La foule d'habitants entra par petits groupes dans la mairie et s'installèrent sur les bancs mis à disposition pour l'occasion. Devant eux se tenait une petite scène surplombée d'un petit pupitre. Les grandes familles de la ville étaient présentes, certains enfants bien habillés jouaient avec des brindilles près de l'entrée et l'humeur était globalement conviviale.

Tout à coup, la salle fut plongée dans un silence, et mon père, dans son habit élégant du dimanche, se posta devant le pupitre, l'air grave. Je savais de quoi il allait parler. Je savais également les réactions que cela allait créer, tous savaient, mais nul ne parla.

- Chers Amis, habitants de Wester Ord, je vous ai convié aujourd'hui, car vous n'êtes pas sans savoir qu'un événement de plus a eu lieu cette nuit dans le village. En effet, le commissaire Lancelot, apôtre de la Clamshap a été retrouvé démembré devant le temple d'Ord, la façade est encore maculée de sang. Ma pensée vient tout d'abord envers la famille et les proches de la victime.

La grand-mère endeuillée éclata en sanglots sur l'épaule de son voisin de droite. Cette pauvre vieille dame, blanchisseuse de la ville, était respectée et aimée de tous. Qui aurait pu tuer son petit-fils ?

Mon père marqua une pause et échangea un regard avec elle.
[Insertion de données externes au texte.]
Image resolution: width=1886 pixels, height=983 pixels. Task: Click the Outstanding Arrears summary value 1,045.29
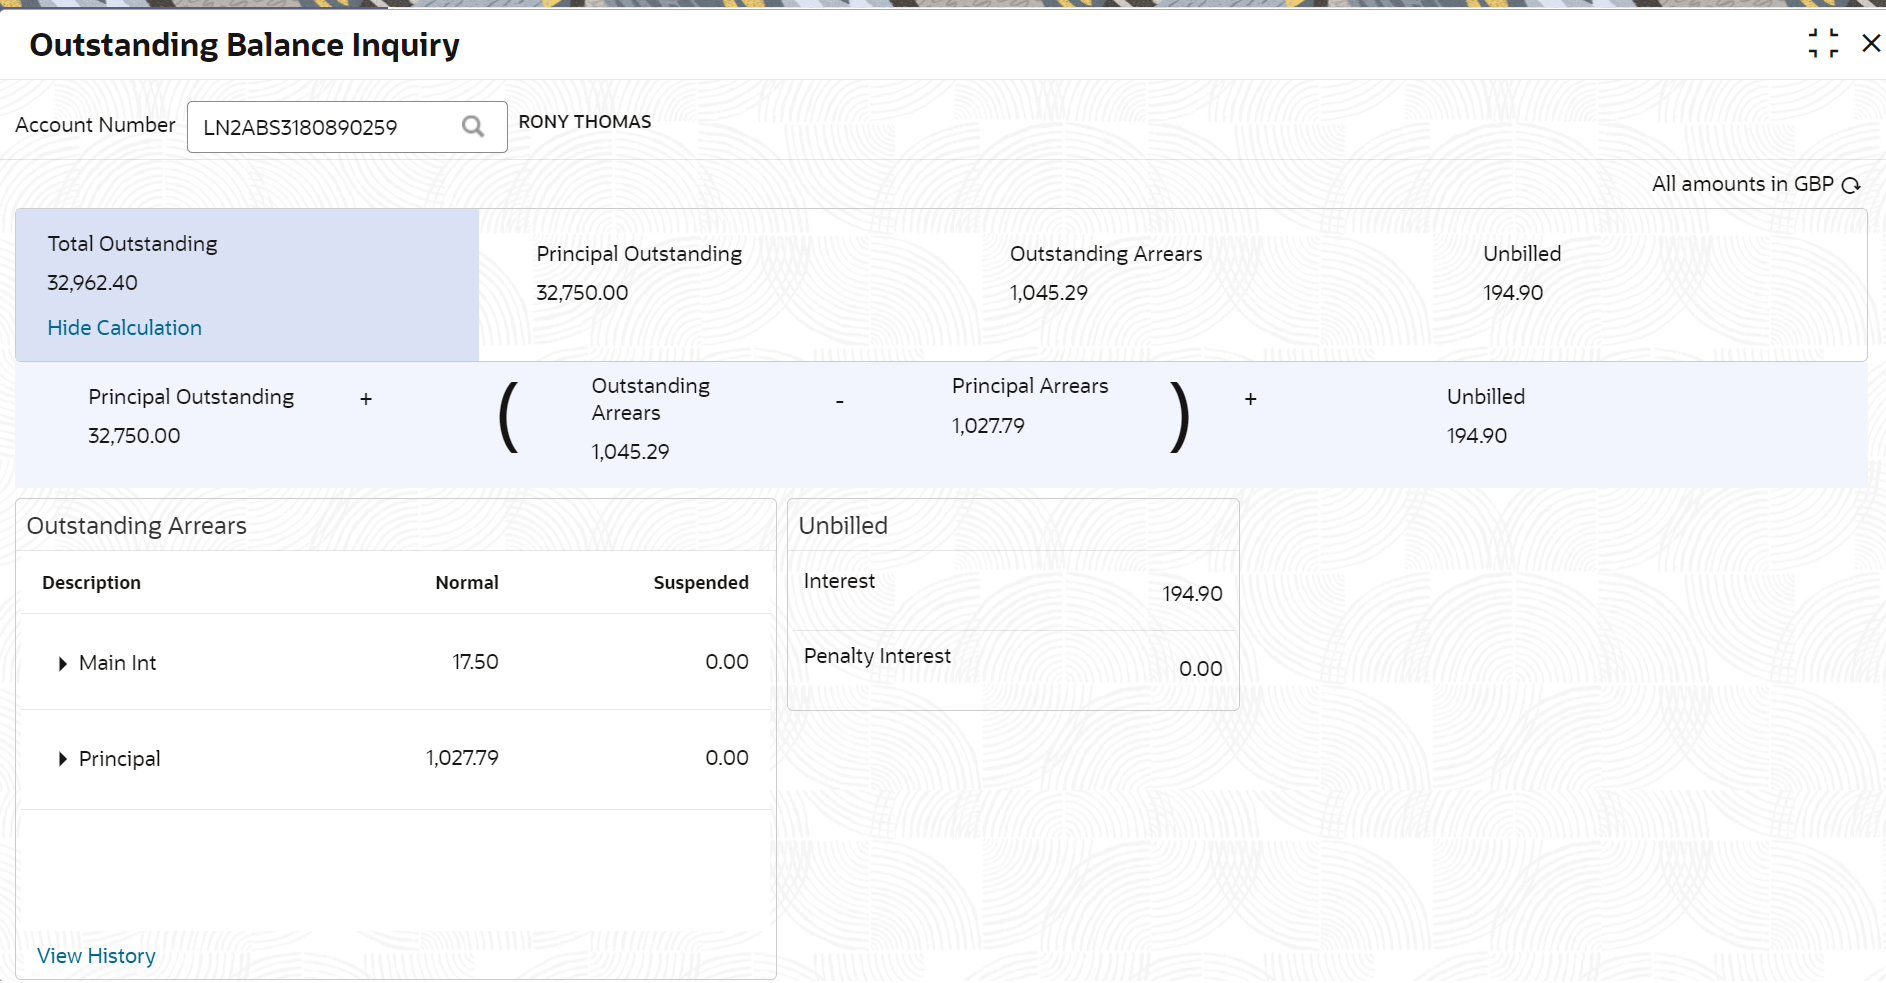1048,293
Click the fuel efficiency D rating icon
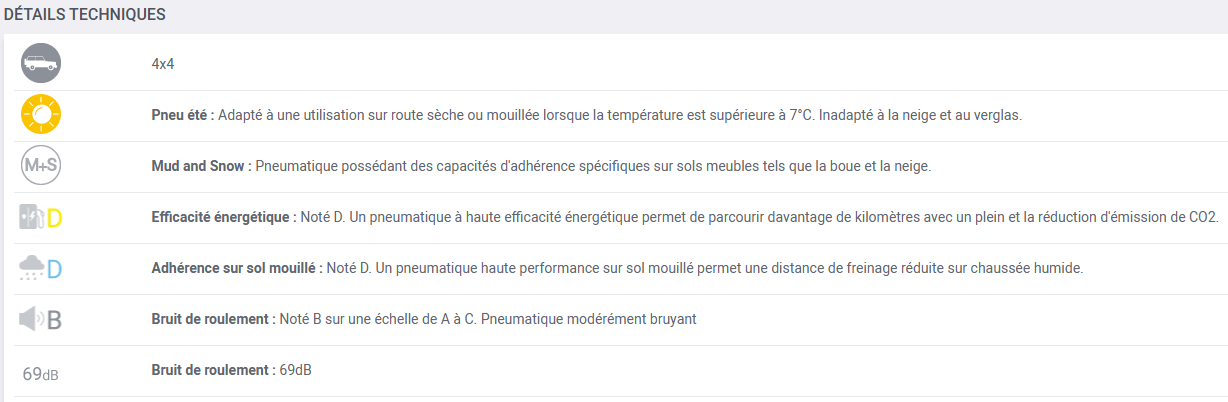The height and width of the screenshot is (402, 1228). [x=41, y=217]
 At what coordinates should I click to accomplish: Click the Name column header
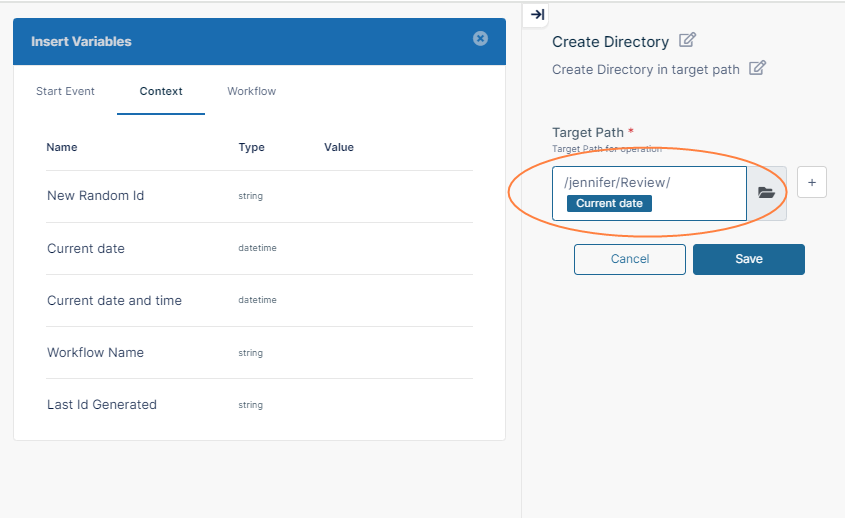[x=62, y=147]
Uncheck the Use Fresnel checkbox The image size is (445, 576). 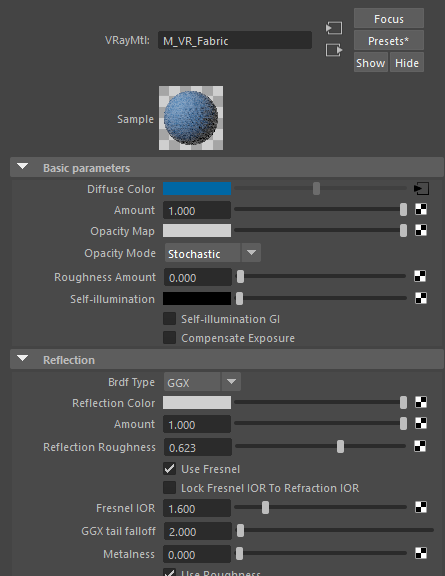click(x=169, y=469)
- De cet événement de trop, une fois de plus, nous restons impuissants. Notre ville, qui sombre chaque jour plus dans le malheur, peine toujours à expliquer ses mystères. Soyez sûrs d'une chose, j'ai contacté Monsieur le Préfet du comté de Cherbourgs qui viendra en personne avec des patrouilles militaires spécialisées dans les cold case. Les dossiers de tous les homicides seront réouverts et la potence sera utilisée si nécessaire.

Il y eut quelques applaudissements.

Alors que mon père continua son discours, je sortis mon calepin et mon crayon de bois afin de garder une trace de cette scène. Je griffonnai sur le papier rugueux quelques lignes qui peu à peu illustrèrent ce qu'il y avait devant moi. Les lignes inexactes formèrent des murs puis des visages et enfin une robe...

Une robe...

Je plissai les yeux et aperçus une silhouette inconnue dans la pénombre de la pièce, reliée à cette robe. Un morceau de celle-ci dépassait sur la partie éclairée de la pièce, mais je ne parviens pas à voir le visage. Je me levai discrètement et me rapprochai. Je vis plus distinctement deux yeux rougeâtres traverser la pénombre. Alors que je me déplaçai, scrutant le coin de la pièce, les deux yeux semblèrent me suivre sans cligner une seule seconde.

J'aperçus enfin son profil. C'était une jeune femme, à peu près mon âge, elle avait la peau blanche et lisse comme beaucoup de femmes voudraient avoir. Deux grands yeux rouges et un nez très fin et pointu trônaient sur son doux visage. Impossible. Je ne connaissais pas cette femme. Il est assez rare de ne pas connaître quelqu'un dans un village si petit, je ne l'avais même pas vue à Aberdeen.

- Excusez-moi Monsieur Remus, fis-je au vieux boucher assit non loin de moi, savez-vous qui est cette femme ?

Il se déplaça et fronça les sourcils.

- Qui ça ? Madame Shaftesbury ?

- Non, la jeune femme derrière avec les yeux étranges...

- Je ne vois pas de qui vous parlez mon garçon. Je ne vois aucune femme dans cette direction.

Mon sang ne fit qu'un tour.

Je ne la quittai pas du regard une seconde. Ses yeux continuèrent de me suivre.

Je m'approchai d'elle doucement. Elle ne bougea pas et me regarda. Ses expressions respiraient la malice.

- Excusez-moi mademoiselle, nous connaissons nous ?

Elle me regarda de haut en bas et ne répondit pas.

Je crus d'abord l'avoir importunée.

- Je suis navré de vous déranger, c'est seulement que je ne vous ai jamais vu ici, êtes vous d'Aberdeen ?

Elle fit non de la tête.

- Oh intéressant, de Chersbourg peut-être ?

Elle répéta son geste.

- C'est étonnant, d'où venez vous alors ?

Elle hésita, puis sans un mot, elle pointa la fenêtre. Je tournai la tête et je vis l'entrée du cimetière au loin. J'eus un instant d'hésitation et toujours en scrutant la fenêtre, je lui dis :

- Alors vous êtes de Wester Ord finalement, j'avais compris que...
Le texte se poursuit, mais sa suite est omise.